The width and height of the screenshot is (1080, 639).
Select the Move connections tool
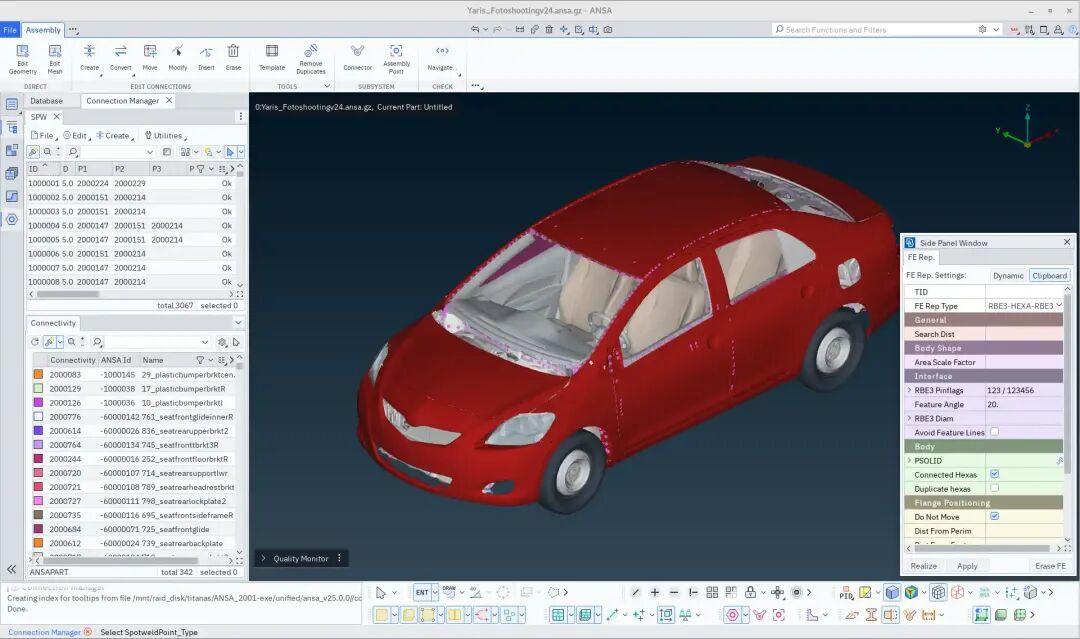coord(150,52)
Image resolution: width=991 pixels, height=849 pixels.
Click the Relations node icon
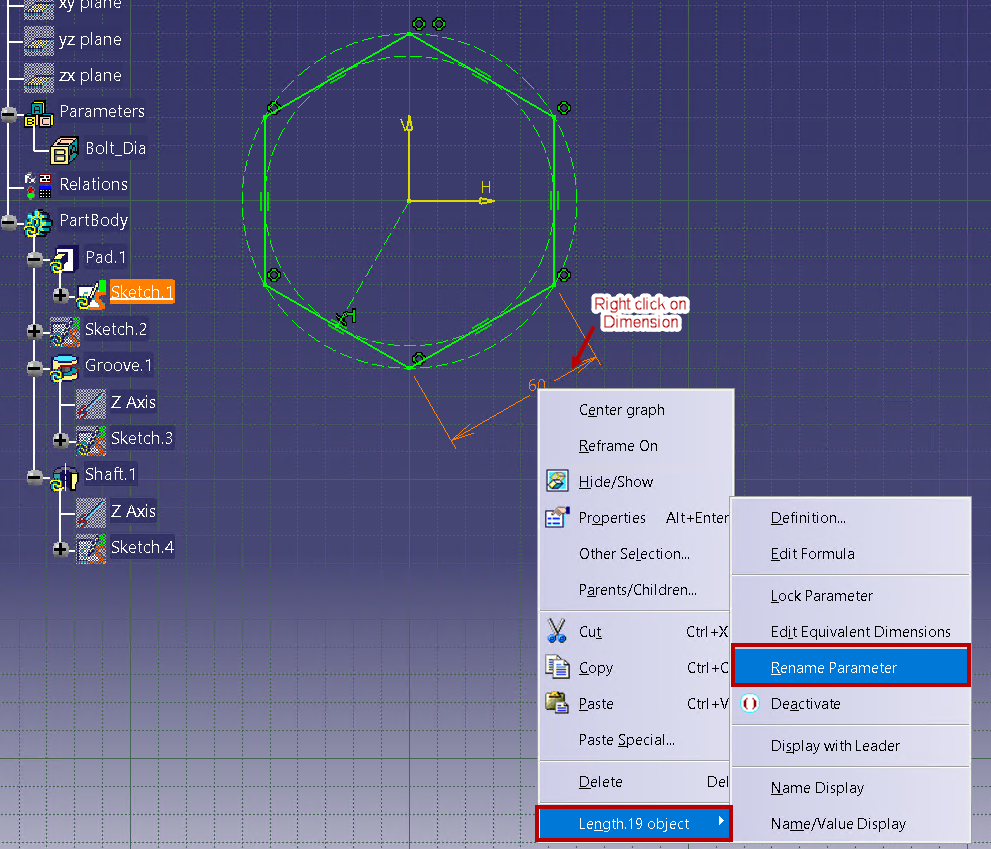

=====

(What is being asked): Go through the entries above and report how many lines hold the word "width". Nothing but the number is needed.

(Answer): 2